#### USING THE INFORMATION:
(a) Reproduce the passage of the Firkin column from "The Firkin for" to "villains through buildings." word for word.
(b) Using the Firkin column, decide whether each statement below agrees with it. Answer yes or no for each and quote the words that decide it.
(i) The Houston Rockets employee who was fired held the title Digital Communications Manager.
(ii) Saint Archer Brewing thanked the Padres for being a big supporter of the brewery.
(iii) The dust up among Padre fans took place on Twitter.
(c) List every stadium or ballpark named in the Firkin column.

#### SOURCE DOCUMENT:
........

The Firkin for May 2015


Two emojis and ten words. That is all it took for an employee who was the Digital Communications Manager for the NBA’s Houston Rockets to get fired.

That tweet which if uttered, minus the emojis, on a court by a player may have garnered a technical foul or a dinky fine. The joke was of the sore winner variety.  A heat of the moment stupid little thing that the interwebs throw around like superheroes toss super villains through buildings.

It is also basically what is chronicled via different examples in the new Jon Ronson book, “So you have Been Publicly Shamed”.  Which should be required reading for anyone with a Twitter account or friends of the non-computer variety. The take-away: Employees + poor communication of a brand is a bad mixture. And it is happening in craft beer now too.

Example #1

Despite it being baseball and boring, Padre fans got into a dust up on Instagram this month when Saint Archer Brewing thanked the Dodgers for being a big supporter (buyer) of the brewery. The passive-aggressive dig being that their hometown teams aren’t buying for their stadiums.

Was Saint Archer rightly upset about not on offer at Qualcomm and Petco? Probably.  Did they communicate that anger it in a way that exemplifies the brand. Not even close. All they did was alienate consumers on the fence and give haters a chance to hate.

You have to be crystal clear in your writing. Tone and humor get lost without any context to place them in. And I strongly suggest making each post as simple as possible and directed at a target audience. For Saint Archer it could go like this: Instagram that your beer is available at Dodger Stadium. Then a tweet aimed at Padre fans with the dates when they play in LA and can buy their beer. Then a third post with a link to where you can drink their beer in San Diego before or after the game since you can’t get it inside the ballpark.

It may be super neutral but it gets your point across unless your goal is to rattle the cage. Which is certainly a way to go but one fraught with paying someone to defuse any situations that get out of hand.

Example #2

Then Stone Brewing, who usually walk the line of cheeky as well as anyone joined the passive-aggressive rock throwing with a press release and label diatribe against those who copy and paste and Tweet about their beers. (Obviously shortened from the long-winded Stone PR version.

........

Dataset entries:
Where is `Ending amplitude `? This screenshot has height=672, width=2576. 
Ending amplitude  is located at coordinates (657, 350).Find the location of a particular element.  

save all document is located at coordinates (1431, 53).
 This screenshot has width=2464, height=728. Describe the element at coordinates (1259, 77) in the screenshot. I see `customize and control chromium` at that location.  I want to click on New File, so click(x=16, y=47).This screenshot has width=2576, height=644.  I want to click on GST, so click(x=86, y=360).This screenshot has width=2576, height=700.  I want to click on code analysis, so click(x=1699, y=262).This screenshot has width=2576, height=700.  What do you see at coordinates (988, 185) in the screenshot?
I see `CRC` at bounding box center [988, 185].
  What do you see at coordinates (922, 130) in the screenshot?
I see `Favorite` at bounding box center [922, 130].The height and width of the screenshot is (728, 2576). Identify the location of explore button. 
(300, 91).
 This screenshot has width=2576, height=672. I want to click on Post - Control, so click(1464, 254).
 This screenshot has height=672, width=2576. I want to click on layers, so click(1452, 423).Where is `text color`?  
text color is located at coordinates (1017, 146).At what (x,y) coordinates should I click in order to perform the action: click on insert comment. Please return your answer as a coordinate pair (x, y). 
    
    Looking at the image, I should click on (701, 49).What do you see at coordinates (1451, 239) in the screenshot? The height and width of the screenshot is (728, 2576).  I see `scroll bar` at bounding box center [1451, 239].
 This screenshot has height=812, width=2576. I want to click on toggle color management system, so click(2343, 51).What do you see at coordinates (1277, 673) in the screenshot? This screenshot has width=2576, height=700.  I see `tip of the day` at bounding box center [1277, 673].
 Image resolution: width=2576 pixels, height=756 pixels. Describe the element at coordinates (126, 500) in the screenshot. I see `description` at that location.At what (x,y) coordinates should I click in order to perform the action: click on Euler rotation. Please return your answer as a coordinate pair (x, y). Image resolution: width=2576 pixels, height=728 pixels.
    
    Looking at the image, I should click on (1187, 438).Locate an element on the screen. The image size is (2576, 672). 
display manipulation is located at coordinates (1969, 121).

........

#### RESPONSES BY TASK:
(a)
The Firkin for May 2015


Two emojis and ten words. That is all it took for an employee who was the Digital Communications Manager for the NBA’s Houston Rockets to get fired.

That tweet which if uttered, minus the emojis, on a court by a player may have garnered a technical foul or a dinky fine. The joke was of the sore winner variety.  A heat of the moment stupid little thing that the interwebs throw around like superheroes toss super villains through buildings.

(b)
(i) Yes: "an employee who was the Digital Communications Manager for the NBA’s Houston Rockets to get fired"
(ii) No: "Saint Archer Brewing thanked the Dodgers for being a big supporter (buyer) of the brewery"
(iii) No: "Padre fans got into a dust up on Instagram this month"

(c)
- Qualcomm
- Petco
- Dodger Stadium